-- Job --
Rewrite only the lines between the line holding "307x231 pixels. At" and the line holding "Image resolution: width=454", inclusive, with "pixels" replaced by "px" and nothing else changed. Leave the pictures out.

-- Record set --
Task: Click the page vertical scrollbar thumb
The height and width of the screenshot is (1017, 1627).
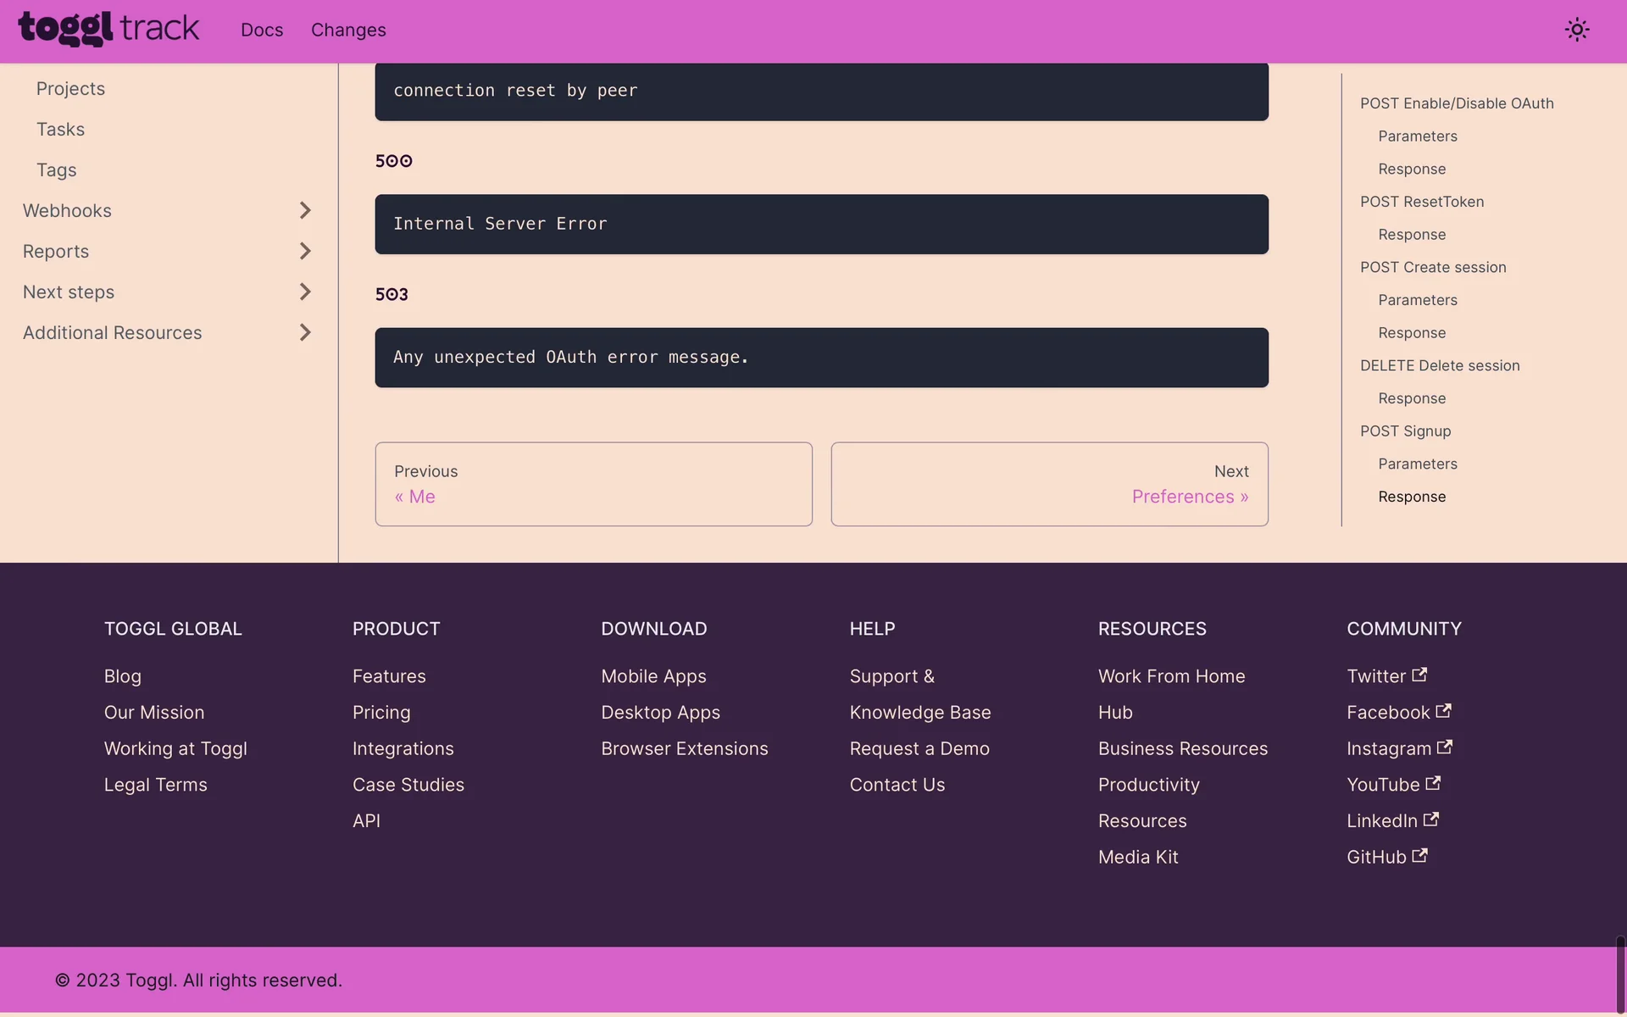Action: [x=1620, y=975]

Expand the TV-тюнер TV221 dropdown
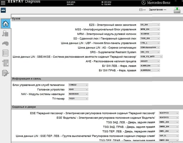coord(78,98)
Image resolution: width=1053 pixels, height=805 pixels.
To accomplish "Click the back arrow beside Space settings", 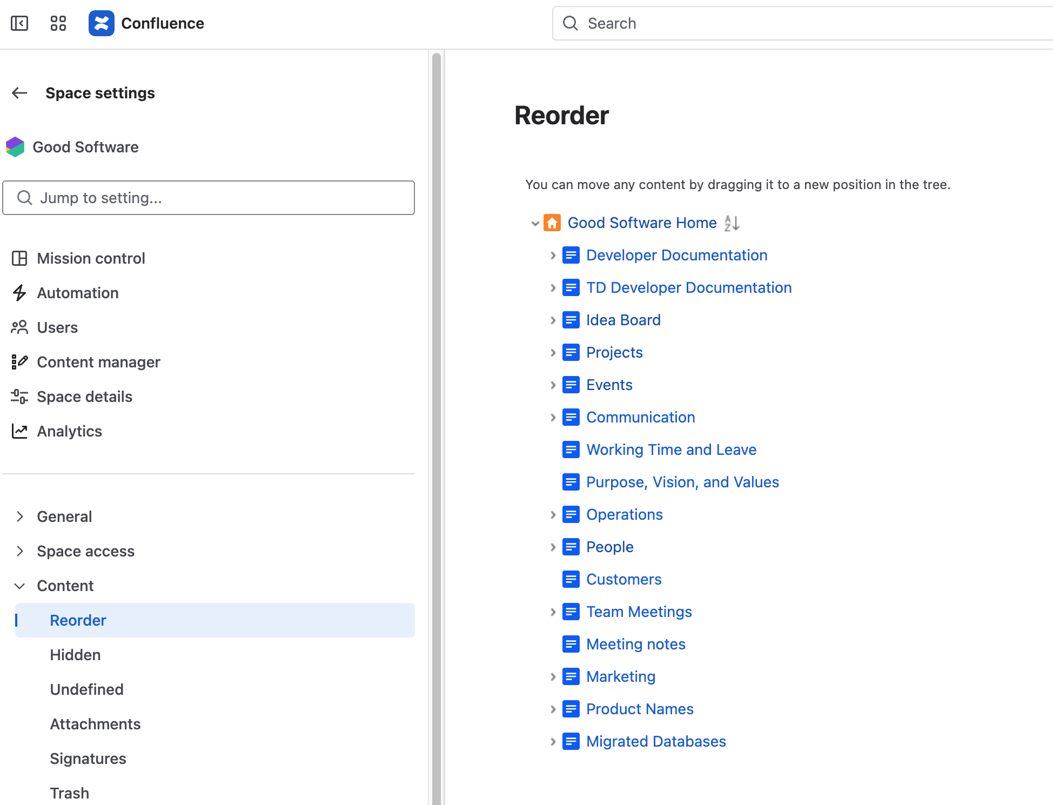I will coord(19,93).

==

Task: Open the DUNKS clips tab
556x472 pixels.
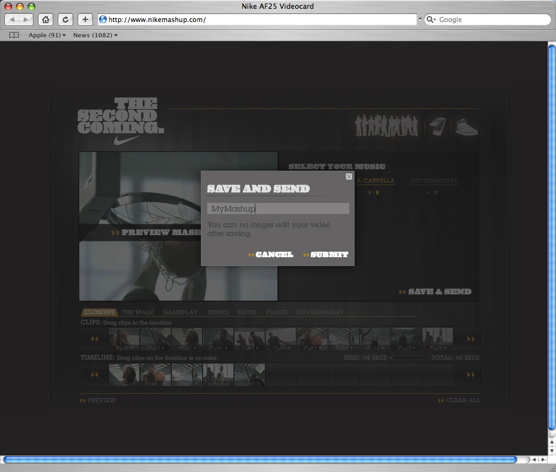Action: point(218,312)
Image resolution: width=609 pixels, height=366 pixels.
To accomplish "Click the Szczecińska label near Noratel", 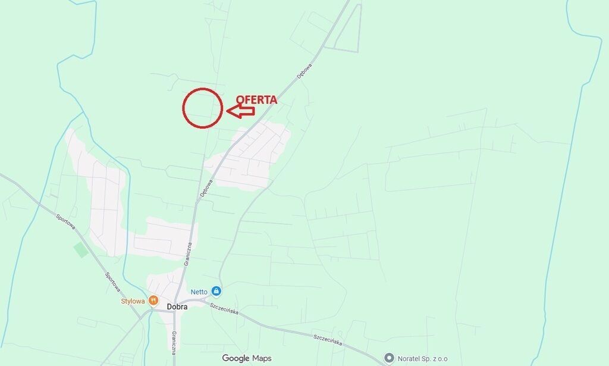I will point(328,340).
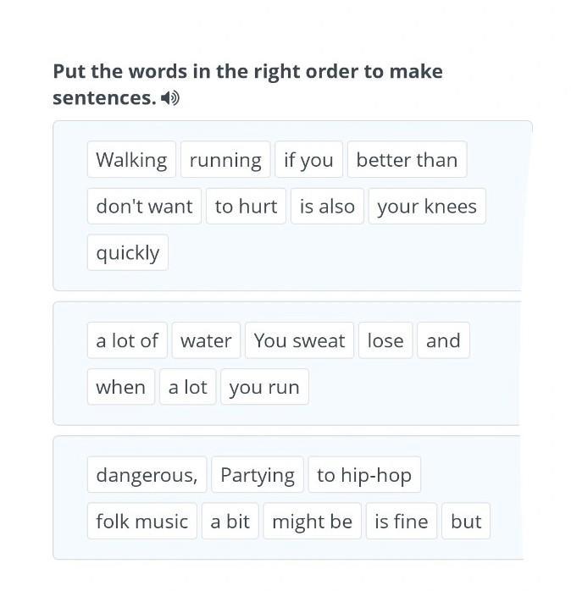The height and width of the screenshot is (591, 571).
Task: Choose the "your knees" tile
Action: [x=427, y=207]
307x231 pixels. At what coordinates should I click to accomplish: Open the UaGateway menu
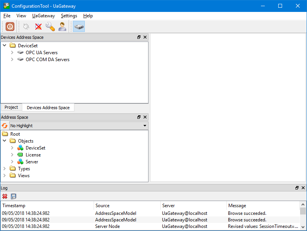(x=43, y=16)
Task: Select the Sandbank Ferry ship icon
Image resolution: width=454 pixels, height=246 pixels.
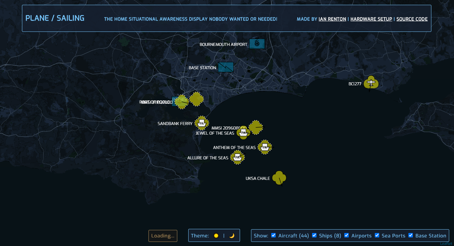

-- Solution to this exercise --
307x231 px. At what coordinates should I click to accomplish: Open the UaGateway menu
(x=43, y=16)
Task: Select the Sandbank Ferry ship icon
Image resolution: width=454 px, height=246 px.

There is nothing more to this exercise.